#### Your instructions
Go through the listing below and output exactly the line with "The image size is (1280, 1024).", the line with "Given: Click the", and each line between; omit the rest.

#### Exercise input

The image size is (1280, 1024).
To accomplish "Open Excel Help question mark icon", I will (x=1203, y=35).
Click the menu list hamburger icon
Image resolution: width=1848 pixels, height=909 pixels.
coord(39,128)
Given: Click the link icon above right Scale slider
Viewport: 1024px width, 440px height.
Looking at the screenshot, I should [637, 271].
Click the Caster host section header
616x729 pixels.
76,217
--
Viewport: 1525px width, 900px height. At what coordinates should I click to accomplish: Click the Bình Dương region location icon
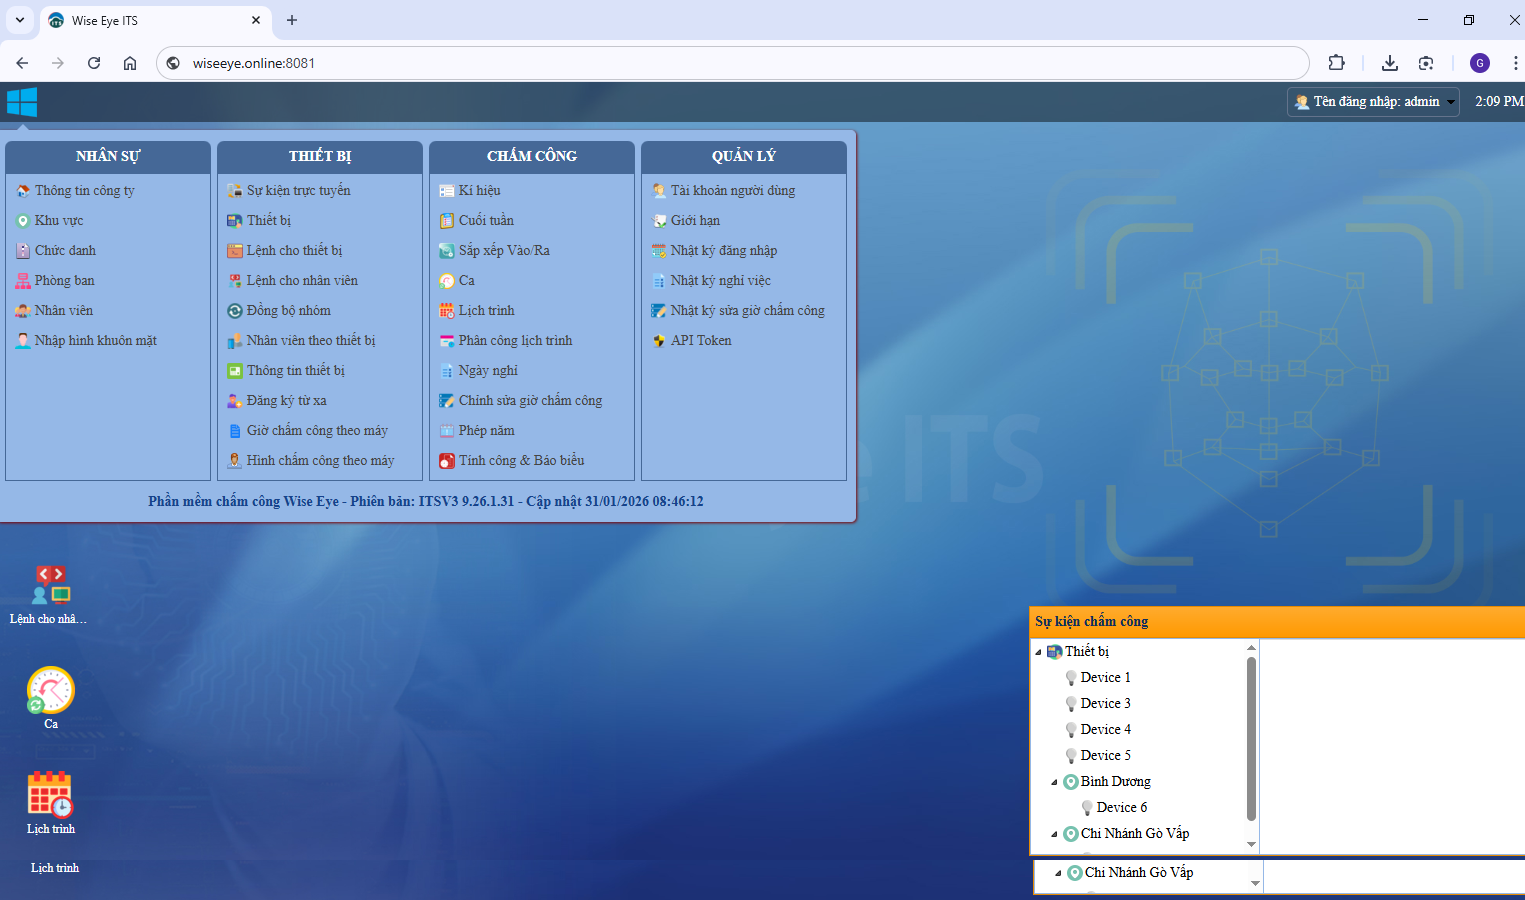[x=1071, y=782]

#### Response
The image size is (1280, 1024).
To accomplish "Open Excel Help question mark icon", I will (x=1203, y=35).
Click the menu list hamburger icon
Image resolution: width=1848 pixels, height=909 pixels.
coord(39,128)
Given: Click the link icon above right Scale slider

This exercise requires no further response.